Il plonge son regard dans mes yeux et pendant quelques minutes, ce qui paraissait une éternité, on s'est regardé en souriant. J'ai fini par dire, un peu embarrassée :

« Tu travaillais, je t'ai dérangé peut-être ?

– J'avais déjà du mal à me concentrer mais alors là, ça va être impossible de s'y remettre, reconnaît-il en secouant la tête.

– Tu veux que je t'aide ? »

On passe quelque temps tous les deux, je lui explique mieux le geste pour lancer le sortilège de Désillusion. Au bout de quelques longs essais, il parvient enfin à en lancer un correct.

« Tu vois, déclaré-je, ce n'était pas si compliqué que ça.

– Merci, dit-il en souriant, qu'est-ce que je ferais sans toi ? »

Je n'ai rien répondu, lui expliquant qu'il était l'heure d'aller manger et que mes cousins me poseraient certainement tout un tas de question auxquelles j'aurais bien du mal à répondre et qu'il valait mieux que j'y aille seule. Il a dit qu'il devait repasser dans sa salle commune de toute façon. On s'est laissé dans le hall, nous disant au revoir d'un sourire et d'un regard appuyé.

« Dis donc, Molly, tu vas pas nous faire croire que ce n'est pas ce qu'on croit, dit Roxanne en me voyant arriver près de la table des Gryffondor. Tu faisais quoi ?

– Je travaillais. Et je ne vais pas essayer de vous faire croire quoi que ce soit, vous en savez certainement plus que moi, non ? »

Un peu perdue, Lucy, ma petite sœur, demanda :

« Attends, c'est vrai ce qu'il se dit ? Tu aimes le Poufsouffle ? Mais tu ne me l'as pas présenté !

– Il a un nom, déjà et je fais ce que je veux, dis-je en haussant les épaules ce qui a tendance à la scandaliser.

– Scot-cot, laissa échapper Roxanne en riant. C'est une bonne nouvelle, au moins tu vas peut-être commencer à me comprendre quand j'ai envie de passer du temps avec Evan.

– Tu as toujours fait ce que tu voulais, en général, c'est toi qui vient me voir parce que tu trouves qu'on ne passe pas assez de temps ensemble, lui fais-je remarquer en souriant.

– Ah, s'exclama James, sans vouloir changer de sujet.
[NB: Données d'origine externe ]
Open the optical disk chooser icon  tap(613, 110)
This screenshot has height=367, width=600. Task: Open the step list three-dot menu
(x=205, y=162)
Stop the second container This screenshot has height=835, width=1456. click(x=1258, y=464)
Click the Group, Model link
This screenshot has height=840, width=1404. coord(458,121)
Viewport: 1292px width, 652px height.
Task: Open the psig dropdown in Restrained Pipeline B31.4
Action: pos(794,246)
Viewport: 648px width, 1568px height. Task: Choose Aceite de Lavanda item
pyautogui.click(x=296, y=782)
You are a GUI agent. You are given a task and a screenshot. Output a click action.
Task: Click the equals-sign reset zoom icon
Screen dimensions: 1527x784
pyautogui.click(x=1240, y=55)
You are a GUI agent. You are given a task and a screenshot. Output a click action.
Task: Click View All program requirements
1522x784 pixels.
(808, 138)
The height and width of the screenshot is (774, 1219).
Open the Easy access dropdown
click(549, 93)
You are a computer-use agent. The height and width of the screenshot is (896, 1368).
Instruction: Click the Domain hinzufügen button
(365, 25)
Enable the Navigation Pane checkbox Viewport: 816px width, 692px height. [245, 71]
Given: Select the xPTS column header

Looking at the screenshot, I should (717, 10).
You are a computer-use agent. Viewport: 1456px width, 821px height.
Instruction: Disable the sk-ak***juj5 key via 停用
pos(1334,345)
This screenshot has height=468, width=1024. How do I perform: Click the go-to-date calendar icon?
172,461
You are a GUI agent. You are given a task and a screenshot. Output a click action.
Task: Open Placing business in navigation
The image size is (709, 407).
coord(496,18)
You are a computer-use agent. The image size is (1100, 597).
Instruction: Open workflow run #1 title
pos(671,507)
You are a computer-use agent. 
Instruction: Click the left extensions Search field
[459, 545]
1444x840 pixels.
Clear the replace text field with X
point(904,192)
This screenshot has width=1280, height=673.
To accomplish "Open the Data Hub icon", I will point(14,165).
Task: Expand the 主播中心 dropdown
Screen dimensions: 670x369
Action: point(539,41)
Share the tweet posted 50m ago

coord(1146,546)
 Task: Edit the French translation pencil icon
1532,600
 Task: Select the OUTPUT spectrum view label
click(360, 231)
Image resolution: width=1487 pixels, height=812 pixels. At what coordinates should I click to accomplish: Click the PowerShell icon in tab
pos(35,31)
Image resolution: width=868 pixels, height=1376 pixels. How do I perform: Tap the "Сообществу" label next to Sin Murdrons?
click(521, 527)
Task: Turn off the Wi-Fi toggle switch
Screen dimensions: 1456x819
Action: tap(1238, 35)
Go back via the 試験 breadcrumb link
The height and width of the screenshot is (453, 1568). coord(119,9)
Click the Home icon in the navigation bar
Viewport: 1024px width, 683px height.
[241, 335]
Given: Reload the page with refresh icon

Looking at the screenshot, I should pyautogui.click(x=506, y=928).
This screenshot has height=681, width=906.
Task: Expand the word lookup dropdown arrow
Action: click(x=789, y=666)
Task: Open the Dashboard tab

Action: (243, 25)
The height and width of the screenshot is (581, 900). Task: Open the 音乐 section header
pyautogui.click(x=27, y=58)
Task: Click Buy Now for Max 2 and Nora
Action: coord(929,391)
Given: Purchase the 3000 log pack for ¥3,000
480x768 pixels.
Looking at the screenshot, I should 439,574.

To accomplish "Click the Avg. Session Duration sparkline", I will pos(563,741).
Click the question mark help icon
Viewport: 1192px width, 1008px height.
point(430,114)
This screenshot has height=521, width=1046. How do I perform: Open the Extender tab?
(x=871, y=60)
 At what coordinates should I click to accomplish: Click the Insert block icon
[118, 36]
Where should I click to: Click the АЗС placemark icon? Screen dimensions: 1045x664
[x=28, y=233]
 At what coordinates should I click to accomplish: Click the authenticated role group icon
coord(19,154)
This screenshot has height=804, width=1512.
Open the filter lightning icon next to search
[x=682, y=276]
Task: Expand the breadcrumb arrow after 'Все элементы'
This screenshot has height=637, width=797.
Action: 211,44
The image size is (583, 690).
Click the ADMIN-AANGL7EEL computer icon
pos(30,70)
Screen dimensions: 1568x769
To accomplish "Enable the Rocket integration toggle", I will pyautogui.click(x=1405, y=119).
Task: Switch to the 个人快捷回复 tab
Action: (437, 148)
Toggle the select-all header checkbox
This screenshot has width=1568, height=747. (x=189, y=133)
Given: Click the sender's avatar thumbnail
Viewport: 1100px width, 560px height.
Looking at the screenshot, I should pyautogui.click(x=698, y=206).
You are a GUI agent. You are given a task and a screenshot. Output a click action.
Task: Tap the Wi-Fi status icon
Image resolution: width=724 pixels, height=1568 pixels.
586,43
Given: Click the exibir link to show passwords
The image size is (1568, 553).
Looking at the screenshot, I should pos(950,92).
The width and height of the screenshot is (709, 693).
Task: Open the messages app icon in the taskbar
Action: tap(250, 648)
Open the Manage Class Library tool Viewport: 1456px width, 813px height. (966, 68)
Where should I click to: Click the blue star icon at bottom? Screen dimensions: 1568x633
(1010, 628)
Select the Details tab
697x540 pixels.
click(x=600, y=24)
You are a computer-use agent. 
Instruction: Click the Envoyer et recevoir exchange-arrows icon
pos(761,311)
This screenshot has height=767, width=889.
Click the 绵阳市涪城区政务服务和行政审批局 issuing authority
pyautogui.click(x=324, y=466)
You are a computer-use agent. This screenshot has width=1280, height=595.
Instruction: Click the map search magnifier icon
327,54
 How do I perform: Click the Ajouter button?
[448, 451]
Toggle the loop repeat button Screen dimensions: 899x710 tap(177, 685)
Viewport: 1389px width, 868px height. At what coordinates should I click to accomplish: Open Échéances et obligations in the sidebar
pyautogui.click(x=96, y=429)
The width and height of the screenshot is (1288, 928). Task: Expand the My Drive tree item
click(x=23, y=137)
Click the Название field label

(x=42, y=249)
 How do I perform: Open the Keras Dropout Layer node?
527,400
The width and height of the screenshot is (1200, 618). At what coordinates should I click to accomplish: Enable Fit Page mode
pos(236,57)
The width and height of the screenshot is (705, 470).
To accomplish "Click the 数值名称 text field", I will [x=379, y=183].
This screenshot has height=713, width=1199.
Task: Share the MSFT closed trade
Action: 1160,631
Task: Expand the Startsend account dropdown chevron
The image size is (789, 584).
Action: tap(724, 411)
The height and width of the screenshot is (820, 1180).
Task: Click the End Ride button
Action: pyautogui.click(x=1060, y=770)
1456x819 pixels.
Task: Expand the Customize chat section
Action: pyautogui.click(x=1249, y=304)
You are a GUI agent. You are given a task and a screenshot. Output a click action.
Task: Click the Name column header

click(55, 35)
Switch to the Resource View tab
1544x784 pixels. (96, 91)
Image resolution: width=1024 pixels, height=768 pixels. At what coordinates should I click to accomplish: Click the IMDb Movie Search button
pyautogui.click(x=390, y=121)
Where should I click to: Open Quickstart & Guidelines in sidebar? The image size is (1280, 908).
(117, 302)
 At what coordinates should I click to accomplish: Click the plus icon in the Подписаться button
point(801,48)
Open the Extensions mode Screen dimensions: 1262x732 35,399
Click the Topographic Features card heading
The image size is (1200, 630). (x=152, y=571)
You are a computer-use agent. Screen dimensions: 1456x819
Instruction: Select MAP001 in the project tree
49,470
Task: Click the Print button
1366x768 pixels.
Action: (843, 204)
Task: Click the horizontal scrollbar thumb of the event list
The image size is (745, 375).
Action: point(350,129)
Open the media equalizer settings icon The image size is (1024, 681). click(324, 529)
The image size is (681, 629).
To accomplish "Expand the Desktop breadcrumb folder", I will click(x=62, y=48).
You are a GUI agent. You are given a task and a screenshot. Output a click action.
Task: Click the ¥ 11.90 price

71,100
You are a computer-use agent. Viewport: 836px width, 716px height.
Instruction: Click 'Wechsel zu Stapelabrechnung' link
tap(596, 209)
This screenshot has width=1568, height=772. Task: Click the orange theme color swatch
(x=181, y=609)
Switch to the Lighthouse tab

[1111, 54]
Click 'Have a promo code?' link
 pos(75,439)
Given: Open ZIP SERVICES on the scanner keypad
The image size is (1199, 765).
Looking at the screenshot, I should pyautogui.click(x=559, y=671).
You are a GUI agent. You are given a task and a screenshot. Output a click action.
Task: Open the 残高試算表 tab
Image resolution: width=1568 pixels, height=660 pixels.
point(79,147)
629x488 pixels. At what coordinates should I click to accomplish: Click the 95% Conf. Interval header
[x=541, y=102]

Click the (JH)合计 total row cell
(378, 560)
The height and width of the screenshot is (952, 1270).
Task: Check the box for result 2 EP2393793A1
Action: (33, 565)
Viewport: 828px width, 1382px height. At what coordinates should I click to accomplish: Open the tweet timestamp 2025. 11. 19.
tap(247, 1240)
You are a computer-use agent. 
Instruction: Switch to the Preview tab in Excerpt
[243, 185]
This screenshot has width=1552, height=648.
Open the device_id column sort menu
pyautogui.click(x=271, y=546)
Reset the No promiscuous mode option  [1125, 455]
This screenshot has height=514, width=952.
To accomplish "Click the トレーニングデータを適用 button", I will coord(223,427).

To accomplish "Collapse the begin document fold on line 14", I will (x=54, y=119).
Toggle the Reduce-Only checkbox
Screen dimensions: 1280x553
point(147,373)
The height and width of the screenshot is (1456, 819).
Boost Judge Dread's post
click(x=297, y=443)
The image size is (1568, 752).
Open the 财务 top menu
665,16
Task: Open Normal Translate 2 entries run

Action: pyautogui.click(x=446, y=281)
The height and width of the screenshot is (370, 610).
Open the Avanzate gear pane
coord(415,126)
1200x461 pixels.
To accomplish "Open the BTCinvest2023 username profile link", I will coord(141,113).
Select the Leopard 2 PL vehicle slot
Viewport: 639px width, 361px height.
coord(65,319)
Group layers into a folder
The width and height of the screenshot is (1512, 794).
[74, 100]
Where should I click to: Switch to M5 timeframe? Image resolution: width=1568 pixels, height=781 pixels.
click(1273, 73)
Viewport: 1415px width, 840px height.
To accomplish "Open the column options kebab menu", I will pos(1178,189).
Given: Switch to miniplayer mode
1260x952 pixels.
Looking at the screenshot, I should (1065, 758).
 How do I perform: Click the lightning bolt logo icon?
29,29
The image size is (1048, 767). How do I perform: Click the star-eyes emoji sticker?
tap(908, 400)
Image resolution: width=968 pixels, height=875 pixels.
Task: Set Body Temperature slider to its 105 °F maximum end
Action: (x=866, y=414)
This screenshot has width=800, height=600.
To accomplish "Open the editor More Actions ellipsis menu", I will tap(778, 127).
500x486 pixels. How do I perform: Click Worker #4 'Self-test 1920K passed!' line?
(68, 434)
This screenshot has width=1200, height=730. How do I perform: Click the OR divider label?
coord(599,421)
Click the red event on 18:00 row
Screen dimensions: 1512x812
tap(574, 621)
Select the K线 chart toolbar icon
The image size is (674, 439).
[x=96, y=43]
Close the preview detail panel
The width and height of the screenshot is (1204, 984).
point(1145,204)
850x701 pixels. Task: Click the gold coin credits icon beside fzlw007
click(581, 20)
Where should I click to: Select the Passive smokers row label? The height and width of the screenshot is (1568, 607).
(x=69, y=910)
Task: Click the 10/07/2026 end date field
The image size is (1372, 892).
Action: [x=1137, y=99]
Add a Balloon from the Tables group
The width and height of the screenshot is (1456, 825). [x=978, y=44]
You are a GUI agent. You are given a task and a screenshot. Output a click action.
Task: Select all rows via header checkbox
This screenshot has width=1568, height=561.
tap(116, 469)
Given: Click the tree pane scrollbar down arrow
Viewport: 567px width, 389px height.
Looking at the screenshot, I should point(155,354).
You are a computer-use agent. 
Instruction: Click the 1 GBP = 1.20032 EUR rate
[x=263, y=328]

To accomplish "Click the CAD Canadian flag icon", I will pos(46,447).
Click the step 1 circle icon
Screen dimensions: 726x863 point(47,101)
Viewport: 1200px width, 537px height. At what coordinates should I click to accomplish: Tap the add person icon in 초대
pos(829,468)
J'ai préparé une petite demi-douzaine de chanson pour la petite fête. J'ai croisé Wilkes, il m'a dit que vous étiez en train d'organiser ça. »

Et la discussion a pu dériver tranquillement. Me laissant respirer un peu. C'était moins pire que ce à quoi je m'attendais. J'ai passé la fin de ma journée à travailler à la bibliothèque où Eugénie m'a rejoint. Je n'ai pas recroisé Scott mais c'est bien comme ça. J'ai l'impression que ça faisait longtemps que je n'avais pas eu une si bonne journée. Il faut savoir assumer ses choix et aujourd'hui, je ne sais pas comment j'aurais pu faire mieux.